Biocement

WHY THIS IS ON OUR RADAR

Traditional cement production is a major contributor to greenhouse gas emissions → responsible for 6% of total CO2 emissions1. Current process requires heating to break down raw materials and bind them together again. 

State-of-the-art: 

• Current industrial production: traditional process that requires burning materials (heat) producing CO2.

• Biocement: ureolytic bacteria for biomineralization (CaCO3). Process produces CO2.

• Environmental benefits of biocement: Potential for lower C footprint due to not requiring high-temperature kilns, sequestering CO2, and self-healing materials allowing for long design life, reducing replacement.

• Self-healing biocement (crack filling): spores of ureolytic bacteria are incorporated into cement; in contact with water spores activate and precipitate CaCO3 to fill the crack.

• Commercial adoption: at least 3 companies use microbial-induced carbonate precipitation; 1 uses naturally occurring bacteria (BioMason) and another engineered bacteria (Basilisk). 
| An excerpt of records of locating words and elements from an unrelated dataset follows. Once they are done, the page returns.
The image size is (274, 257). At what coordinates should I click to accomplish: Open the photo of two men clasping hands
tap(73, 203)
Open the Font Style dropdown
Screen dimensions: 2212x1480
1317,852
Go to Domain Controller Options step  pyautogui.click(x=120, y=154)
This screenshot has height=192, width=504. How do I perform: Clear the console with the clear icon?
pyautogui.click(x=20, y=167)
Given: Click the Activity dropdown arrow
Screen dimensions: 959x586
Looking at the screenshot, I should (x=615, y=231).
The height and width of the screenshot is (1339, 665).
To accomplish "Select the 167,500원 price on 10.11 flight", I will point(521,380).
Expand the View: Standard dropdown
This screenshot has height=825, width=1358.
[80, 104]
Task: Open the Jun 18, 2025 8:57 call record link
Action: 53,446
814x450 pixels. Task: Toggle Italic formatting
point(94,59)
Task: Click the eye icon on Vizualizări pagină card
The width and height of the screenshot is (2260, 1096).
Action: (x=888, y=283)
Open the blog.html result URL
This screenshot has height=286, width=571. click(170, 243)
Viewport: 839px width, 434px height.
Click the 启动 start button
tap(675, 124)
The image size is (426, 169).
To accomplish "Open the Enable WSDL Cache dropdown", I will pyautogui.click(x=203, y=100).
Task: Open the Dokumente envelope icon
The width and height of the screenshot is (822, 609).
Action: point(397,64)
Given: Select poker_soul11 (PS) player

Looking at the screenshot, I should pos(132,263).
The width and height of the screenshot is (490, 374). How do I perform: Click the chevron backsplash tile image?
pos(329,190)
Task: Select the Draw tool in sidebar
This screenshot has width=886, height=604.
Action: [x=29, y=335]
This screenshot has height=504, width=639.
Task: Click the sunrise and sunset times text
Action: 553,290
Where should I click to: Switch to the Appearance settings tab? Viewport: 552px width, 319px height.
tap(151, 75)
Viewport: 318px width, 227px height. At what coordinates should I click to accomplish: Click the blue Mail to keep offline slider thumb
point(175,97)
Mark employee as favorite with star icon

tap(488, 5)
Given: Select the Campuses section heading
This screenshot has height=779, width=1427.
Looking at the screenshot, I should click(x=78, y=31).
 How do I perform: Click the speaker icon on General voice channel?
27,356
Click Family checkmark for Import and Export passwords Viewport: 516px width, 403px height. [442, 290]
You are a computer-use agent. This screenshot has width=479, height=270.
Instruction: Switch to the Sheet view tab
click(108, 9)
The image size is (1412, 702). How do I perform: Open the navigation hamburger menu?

• Industrial bio focus: small materials (tiles or cracks self-healing products) → hard to scale?

Key organisms:

• Sporosarcina pasteurii, Bacillus (sphaericus, subtilis, halodurans, pseudofirmus).

Opportunities:

• Leverage genetics: few organisms appear in a quick search with no genetics (7 with more than 2 pubs on the topic); organism with highest number of publications, S. pasteurii, does not have genetic tools. 

• Potential for material: Engineering organisms can be a potential avenue to fine-tune the properties of the materials generated.

• Potential for Tn-seq: Tn-seq can help identify bottlenecks in growth to improve yields, rate, and titer.

• Potential for scalability: Potential to improve growth and biomineralization process to make it more compelling to increase production yields

• Assay required: CaCO2 precipitation (dry mass); material (FTIR, compression).

Risks:

• Growth rate challenges: Sporosarcina is a slow grower, affects feasibility to apply it industrially. Process may not be fully scalable. Not many organisms studied.

• Survival in environment: Organisms need to survive and function under the specific conditions of concrete, including alkalinity, dryness, and limited nutrient availability.

• Risk-aversion: Concrete companies are risk-averse due to potential damage claims.

• Environmental concerns: Potential risk would be environmental containment (GMOs self-healing).

Strategy for strain selection:

• Focus: industrial scalability, not on self-healing.

• Keywords: ureolytic bacteria, biocement, bioconcrete, MICP.

• Selection: up to 6 organisms; 3 with different levels of genetics (e.g. some replicating vectors but no Tn or recombination), 3 with no genetics in different taxonomic levels.